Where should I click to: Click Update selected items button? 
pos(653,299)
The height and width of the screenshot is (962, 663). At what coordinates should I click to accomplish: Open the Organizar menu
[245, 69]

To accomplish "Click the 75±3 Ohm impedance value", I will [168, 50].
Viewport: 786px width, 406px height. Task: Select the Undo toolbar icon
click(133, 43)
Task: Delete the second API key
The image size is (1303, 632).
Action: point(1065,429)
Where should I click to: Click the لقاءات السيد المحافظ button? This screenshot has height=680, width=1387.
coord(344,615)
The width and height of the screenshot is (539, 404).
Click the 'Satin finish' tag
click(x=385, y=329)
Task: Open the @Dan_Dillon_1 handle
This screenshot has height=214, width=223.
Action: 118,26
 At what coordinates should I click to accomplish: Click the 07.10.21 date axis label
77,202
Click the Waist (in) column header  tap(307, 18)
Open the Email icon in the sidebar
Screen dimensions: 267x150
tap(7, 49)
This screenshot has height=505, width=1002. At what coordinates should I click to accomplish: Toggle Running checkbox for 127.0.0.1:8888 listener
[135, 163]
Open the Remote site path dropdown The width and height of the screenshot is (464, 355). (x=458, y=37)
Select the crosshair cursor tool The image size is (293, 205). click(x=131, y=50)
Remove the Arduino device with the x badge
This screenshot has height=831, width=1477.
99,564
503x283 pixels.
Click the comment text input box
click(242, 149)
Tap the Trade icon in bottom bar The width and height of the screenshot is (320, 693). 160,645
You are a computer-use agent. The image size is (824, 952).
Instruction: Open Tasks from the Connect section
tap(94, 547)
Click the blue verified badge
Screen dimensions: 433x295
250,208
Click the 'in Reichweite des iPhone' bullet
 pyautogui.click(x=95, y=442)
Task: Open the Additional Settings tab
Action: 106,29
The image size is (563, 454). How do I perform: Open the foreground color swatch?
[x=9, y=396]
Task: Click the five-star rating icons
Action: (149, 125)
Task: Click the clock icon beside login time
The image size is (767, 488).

..........

#### TO DO
The full set of entries should be transcribed exactly.

#### TASK OUTPUT
Where should I click to: Click Update selected items button? 
pos(653,299)
The height and width of the screenshot is (962, 663). At what coordinates should I click to accomplish: Open the Organizar menu
[245, 69]

To accomplish "Click the 75±3 Ohm impedance value", I will [168, 50].
Viewport: 786px width, 406px height. Task: Select the Undo toolbar icon
click(133, 43)
Task: Delete the second API key
The image size is (1303, 632).
Action: point(1065,429)
Where should I click to: Click the لقاءات السيد المحافظ button? This screenshot has height=680, width=1387.
coord(344,615)
The width and height of the screenshot is (539, 404).
Click the 'Satin finish' tag
click(x=385, y=329)
Task: Open the @Dan_Dillon_1 handle
This screenshot has height=214, width=223.
Action: 118,26
 At what coordinates should I click to accomplish: Click the 07.10.21 date axis label
77,202
Click the Waist (in) column header  tap(307, 18)
Open the Email icon in the sidebar
Screen dimensions: 267x150
tap(7, 49)
This screenshot has height=505, width=1002. At what coordinates should I click to accomplish: Toggle Running checkbox for 127.0.0.1:8888 listener
[135, 163]
Open the Remote site path dropdown The width and height of the screenshot is (464, 355). (x=458, y=37)
Select the crosshair cursor tool The image size is (293, 205). click(x=131, y=50)
Remove the Arduino device with the x badge
This screenshot has height=831, width=1477.
99,564
503x283 pixels.
Click the comment text input box
click(242, 149)
Tap the Trade icon in bottom bar The width and height of the screenshot is (320, 693). 160,645
You are a computer-use agent. The image size is (824, 952).
Instruction: Open Tasks from the Connect section
tap(94, 547)
Click the blue verified badge
Screen dimensions: 433x295
250,208
Click the 'in Reichweite des iPhone' bullet
 pyautogui.click(x=95, y=442)
Task: Open the Additional Settings tab
Action: 106,29
The image size is (563, 454). How do I perform: Open the foreground color swatch?
[x=9, y=396]
Task: Click the five-star rating icons
Action: (149, 125)
Task: Click the clock icon beside login time
The image size is (767, 488).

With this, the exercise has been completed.